The diversion methods of the present invention may provide for better dilation of the components of the fracture network, which enhances hydrocarbon production. By way of nonlimiting example, FIG. 4 illustrates the dilation (line thickening) of a fracture network as the steps of b/e-b/c-b/c-b/d-b/e-b/c are performed on an already fractured subterranean formation (propping agents not shown, only dilation progression).


In some embodiments, the amount of an element within a treatment fluid may vary during a step. By way of nonlimiting example, the introduction of propping agents in a treatment fluid may be at 30 pounds per gallon (“ppg”) when the step begins then reduce to 10 ppg when the end of the step is complete. In some embodiments, changing the amount of an element in a treatment fluid may be an increase or decrease as a stepwise change, a gradient change, or any combination thereof. In some embodiments where multiple elements are introduced simultaneously, the amount of one or more elements may change during the step.


In some embodiments, the amount of element(s) may stay constant while the amount of other additive(s), including those described below, are changed. In some embodiments, both the amount of element(s) and additive(s) may change within a step.
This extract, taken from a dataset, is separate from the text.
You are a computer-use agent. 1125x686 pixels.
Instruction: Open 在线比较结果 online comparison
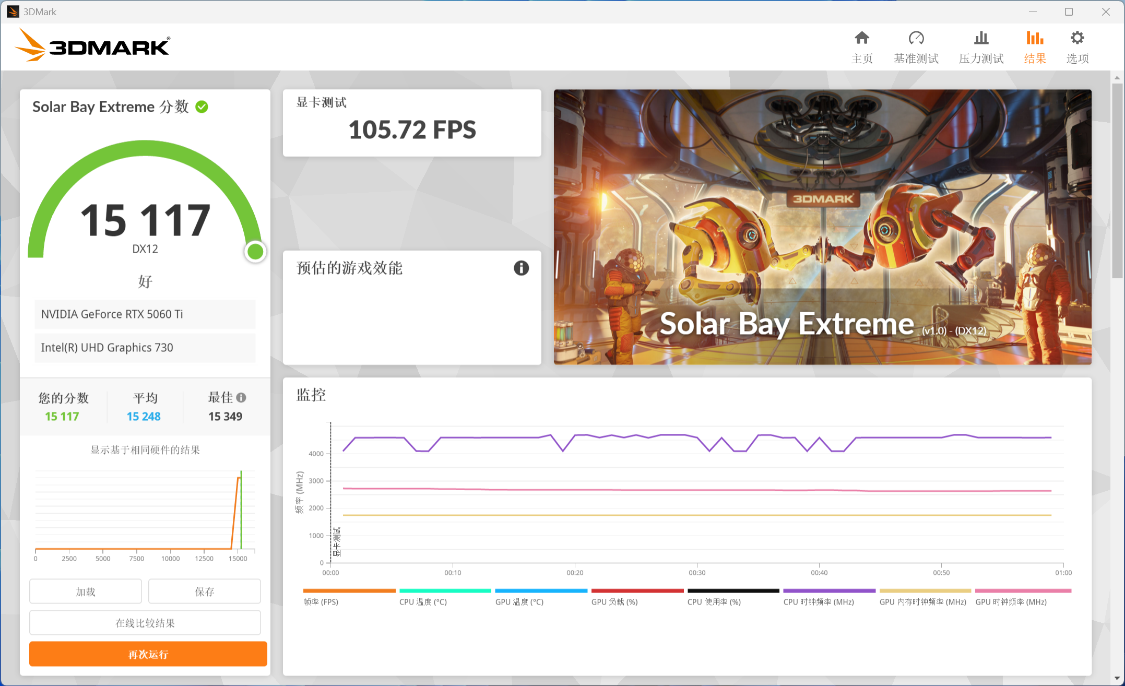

In some embodiments, the methods of the present invention optionally may comprise monitoring the flow of one or more treatment fluids in at least a portion of the subterranean formation during all or part of a method of the present invention. Monitoring may, for example, ensure a primary and/or secondary diverting material are being placed appropriately within the fracture network, determine the presence or absence of a primary and/or secondary diverting material in the fracture network, and/or determine whether a primary and/or secondary diverting material actually diverts fluids introduced into the subterranean formation. Monitoring may be accomplished by any technique or combination of techniques known in the art. In certain embodiments, this may be accomplished by monitoring the fluid pressure at the surface of a wellbore penetrating the subterranean formation where fluids are introduced. For example, if the fluid pressure at the surface increases, this may indicate that the fluid is being diverted within the fracture network. Additionally, a pressure decrease or substantially steady-state pressure may indicate a portion of the fracture network is dilating. Pressure monitoring techniques may include various logging techniques and/or computerized fluid tracking techniques known in the art that are capable of monitoring fluid flow. Examples of commercially available services involving surface fluid pressure sensing that may be suitable for use in the methods of the present invention include those available under the tradename EZ-GAUGE™ (surface pressure sensing tools, available from Halliburton Energy Services, Inc., Duncan, Okla.),


It should be noted that fluid pressure changes may not always be observable at the wellbore surface during fluid diversion and/or fracture network dilation. By way of nonlimiting example, fluid diversion because of placement of a secondary diverting agent may occur without an observable by an increase in fluid pressure at the wellbore surface.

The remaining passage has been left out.